The numbers tell a compelling story about pent-up demand for integrated health monitoring. That waitlist represents roughly the population of Iceland, all eager to combine their wrist-worn data with lab results. It's a validation of Whoop's bet that consumers want their fitness metrics married to actual blood chemistry - not just step counts and sleep scores.
Whoop Advanced Labs partners with Quest Diagnostics to offer comprehensive blood panels covering everything from basic metabolic markers like calcium and glucose to more detailed readings including white blood cell counts and lipid profiles. But here's where it gets interesting - those lab results feed directly into Whoop's existing ecosystem of continuous monitoring data from activity levels, sleep patterns, respiratory rate, and blood pressure.
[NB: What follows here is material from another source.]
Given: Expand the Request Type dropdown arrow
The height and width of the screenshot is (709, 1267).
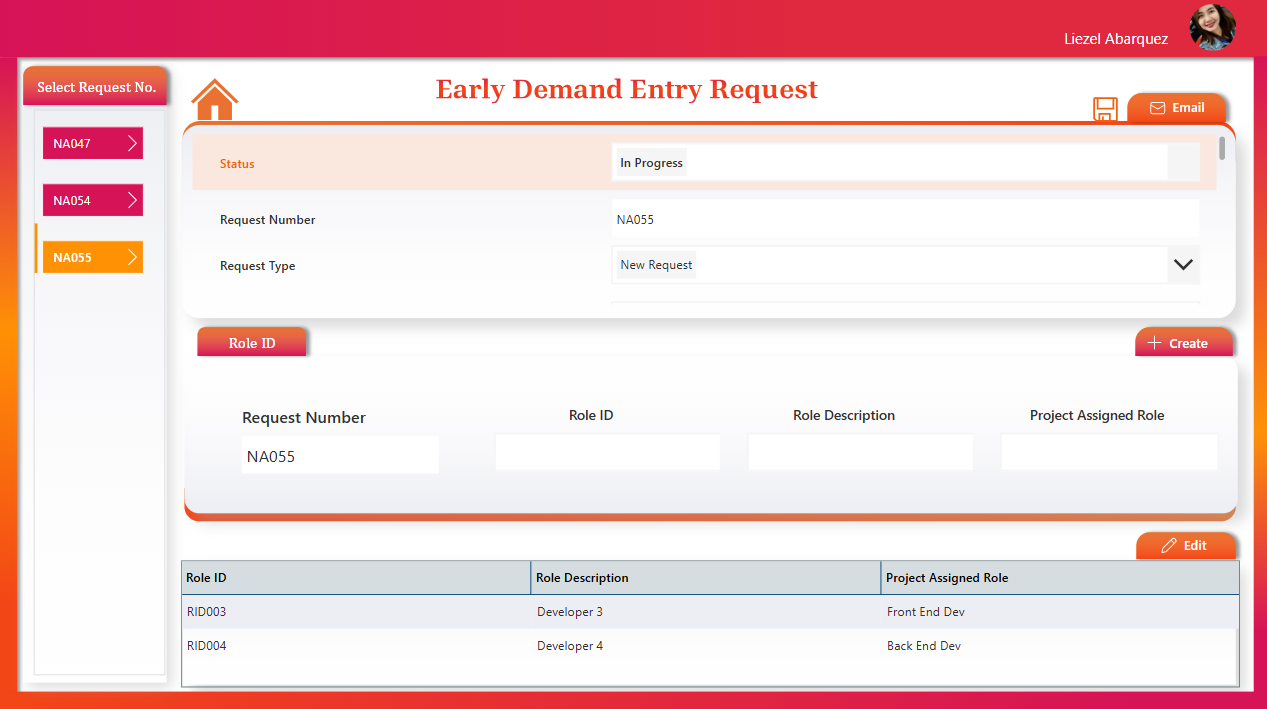Looking at the screenshot, I should 1183,265.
The pricing structure reveals Whoop's subscription-first mentality. Advanced Labs costs $199 for one annual test, $349 for two tests, or $599 for four tests per year. That's on top of the Whoop device membership itself, which runs $200 to $350 annually depending on which strap features you want. For committed users, you're looking at nearly $1,000 per year for the full experience.
Whoop's timing couldn't be better positioned in the booming subscription wellness market. The company joins a rapidly expanding field of startups betting that consumers will pay out-of-pocket for regular health screenings. Dr. Mark Hyman's Function Health charges $500 annually for quarterly blood tests plus optional body imaging. At the premium end, longevity startup Fountain Life - backed by Tony Robbins and Peter Diamandis - commands over $20,000 per year for comprehensive health monitoring and intervention programs.
What sets Whoop apart is the continuous data integration angle. While Function Health and similar services provide periodic snapshots of your health markers, Whoop can theoretically correlate those blood results with daily biometric patterns. Did your inflammatory markers spike after that week of poor sleep scores? Is your metabolic panel reflecting the recovery data your device has been tracking?